* Start Provided records *

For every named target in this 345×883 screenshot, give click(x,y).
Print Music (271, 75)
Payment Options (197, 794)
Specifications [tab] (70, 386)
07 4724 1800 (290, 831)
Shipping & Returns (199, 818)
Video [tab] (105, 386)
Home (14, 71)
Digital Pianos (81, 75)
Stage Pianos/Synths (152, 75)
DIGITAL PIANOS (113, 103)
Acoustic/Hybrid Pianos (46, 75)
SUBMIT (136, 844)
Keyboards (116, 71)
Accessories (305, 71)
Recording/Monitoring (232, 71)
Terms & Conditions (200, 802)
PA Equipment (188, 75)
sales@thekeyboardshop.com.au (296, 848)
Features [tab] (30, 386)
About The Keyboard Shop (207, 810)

* End Provided records *
* Start Provided records *

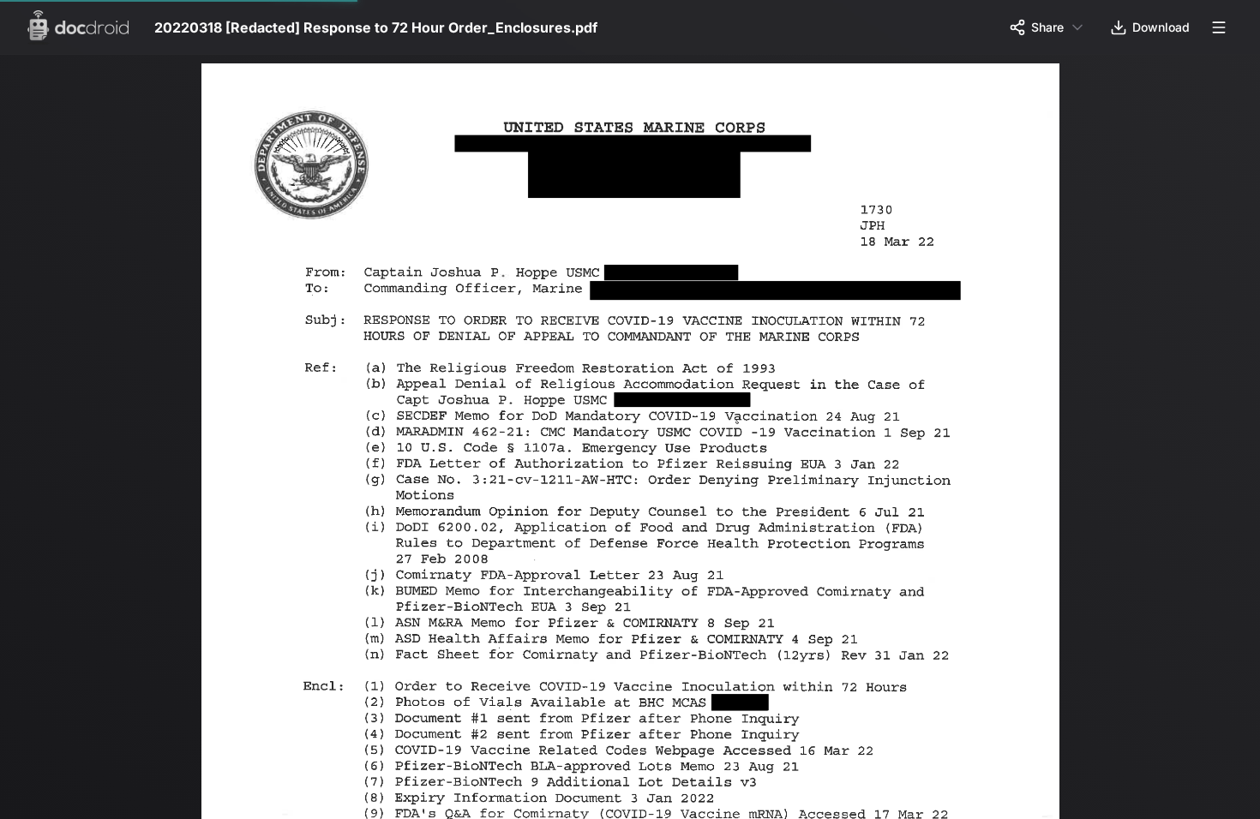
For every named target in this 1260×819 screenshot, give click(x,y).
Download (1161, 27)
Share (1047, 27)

* End Provided records *
* Start Provided records *

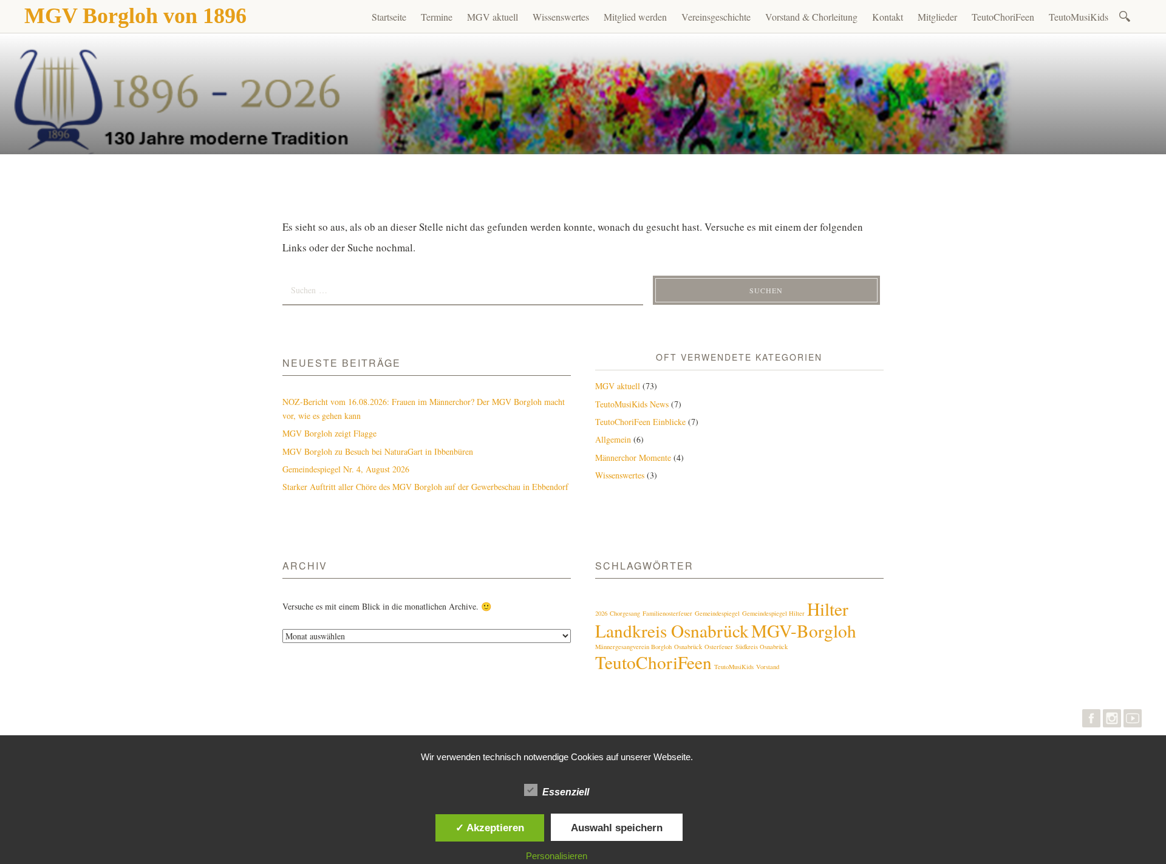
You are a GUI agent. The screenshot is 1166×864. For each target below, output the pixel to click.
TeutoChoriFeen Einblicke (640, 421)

* End Provided records *

- Problem statement -
In the material, reproduce everything from the line containing "PA Equipment (188, 75)" down to the line containing "Features [tab] (30, 386)", changing "Equipment" to "Gear" and leaving all else as it is.

- Written answer -
PA Gear (188, 75)
sales@thekeyboardshop.com.au (296, 848)
Features [tab] (30, 386)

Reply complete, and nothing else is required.